Material supplied Start Marker
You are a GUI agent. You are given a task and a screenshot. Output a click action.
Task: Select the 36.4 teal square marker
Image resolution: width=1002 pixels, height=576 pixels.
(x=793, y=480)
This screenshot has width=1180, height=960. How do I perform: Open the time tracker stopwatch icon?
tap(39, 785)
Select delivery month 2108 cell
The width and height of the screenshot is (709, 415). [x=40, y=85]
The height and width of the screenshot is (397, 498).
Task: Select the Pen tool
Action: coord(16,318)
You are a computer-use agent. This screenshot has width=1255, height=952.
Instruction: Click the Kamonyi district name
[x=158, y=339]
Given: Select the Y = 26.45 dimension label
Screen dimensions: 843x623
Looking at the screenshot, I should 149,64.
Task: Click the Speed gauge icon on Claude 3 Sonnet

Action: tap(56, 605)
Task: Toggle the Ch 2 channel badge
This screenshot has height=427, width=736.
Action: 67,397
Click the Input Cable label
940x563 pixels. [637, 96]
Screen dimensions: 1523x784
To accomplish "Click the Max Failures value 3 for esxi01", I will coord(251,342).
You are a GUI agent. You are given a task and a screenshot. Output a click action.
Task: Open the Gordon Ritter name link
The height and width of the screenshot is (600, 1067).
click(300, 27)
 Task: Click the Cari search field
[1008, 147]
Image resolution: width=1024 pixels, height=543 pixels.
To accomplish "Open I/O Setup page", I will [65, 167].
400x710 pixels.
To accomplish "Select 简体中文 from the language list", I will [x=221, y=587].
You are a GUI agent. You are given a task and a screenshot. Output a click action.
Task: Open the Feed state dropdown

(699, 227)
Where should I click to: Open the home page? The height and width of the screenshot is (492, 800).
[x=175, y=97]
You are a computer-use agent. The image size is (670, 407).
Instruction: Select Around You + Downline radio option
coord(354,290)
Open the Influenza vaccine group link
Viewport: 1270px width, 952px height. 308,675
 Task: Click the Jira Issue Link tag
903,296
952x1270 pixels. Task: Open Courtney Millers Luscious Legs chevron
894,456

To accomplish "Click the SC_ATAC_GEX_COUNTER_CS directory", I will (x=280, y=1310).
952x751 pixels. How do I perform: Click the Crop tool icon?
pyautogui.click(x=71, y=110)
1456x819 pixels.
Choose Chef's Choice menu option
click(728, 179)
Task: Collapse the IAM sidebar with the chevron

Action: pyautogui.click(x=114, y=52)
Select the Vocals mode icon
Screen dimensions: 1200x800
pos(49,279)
Material supplied End Marker
**Problem statement:**
Report the number of lines in the material above that contain "accomplish". Nothing else is wanted.

**Response to this task:**
4